## Data provided
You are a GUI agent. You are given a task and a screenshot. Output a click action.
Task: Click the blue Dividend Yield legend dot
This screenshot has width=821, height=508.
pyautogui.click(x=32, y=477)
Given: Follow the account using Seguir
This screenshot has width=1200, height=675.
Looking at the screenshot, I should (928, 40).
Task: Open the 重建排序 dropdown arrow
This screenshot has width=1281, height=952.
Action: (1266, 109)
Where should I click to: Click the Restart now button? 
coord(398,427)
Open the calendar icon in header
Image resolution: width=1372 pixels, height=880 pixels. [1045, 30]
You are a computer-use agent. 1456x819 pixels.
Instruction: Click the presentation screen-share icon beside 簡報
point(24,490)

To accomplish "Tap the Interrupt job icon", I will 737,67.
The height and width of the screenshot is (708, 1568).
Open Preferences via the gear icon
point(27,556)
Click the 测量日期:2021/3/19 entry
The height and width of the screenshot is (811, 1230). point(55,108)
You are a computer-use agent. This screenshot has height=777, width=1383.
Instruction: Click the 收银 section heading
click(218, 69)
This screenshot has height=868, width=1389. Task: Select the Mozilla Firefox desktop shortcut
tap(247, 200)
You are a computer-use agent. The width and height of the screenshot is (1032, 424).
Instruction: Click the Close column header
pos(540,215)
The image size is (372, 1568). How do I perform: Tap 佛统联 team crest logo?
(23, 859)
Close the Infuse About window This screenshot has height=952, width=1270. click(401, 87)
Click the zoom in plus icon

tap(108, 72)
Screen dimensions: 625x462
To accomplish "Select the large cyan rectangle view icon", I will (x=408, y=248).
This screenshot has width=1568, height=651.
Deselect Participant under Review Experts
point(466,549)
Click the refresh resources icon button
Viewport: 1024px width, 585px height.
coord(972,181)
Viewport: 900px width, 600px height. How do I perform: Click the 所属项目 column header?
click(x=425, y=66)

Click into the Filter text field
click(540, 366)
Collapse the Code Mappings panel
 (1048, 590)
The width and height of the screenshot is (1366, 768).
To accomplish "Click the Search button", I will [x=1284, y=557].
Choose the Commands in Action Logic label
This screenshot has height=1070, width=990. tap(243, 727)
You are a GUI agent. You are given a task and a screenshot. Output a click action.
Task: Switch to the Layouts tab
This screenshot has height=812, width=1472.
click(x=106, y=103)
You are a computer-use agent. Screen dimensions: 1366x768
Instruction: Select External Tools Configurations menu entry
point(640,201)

## What the task asks
Recast the items from their first line through the line containing "pyautogui.click(x=32, y=477)" as a JSON list of strings, one string per line and no blank lines.

## Answer in full
[
  "You are a GUI agent. You are given a task and a screenshot. Output a click action.",
  "Task: Click the blue Dividend Yield legend dot",
  "This screenshot has width=821, height=508.",
  "pyautogui.click(x=32, y=477)"
]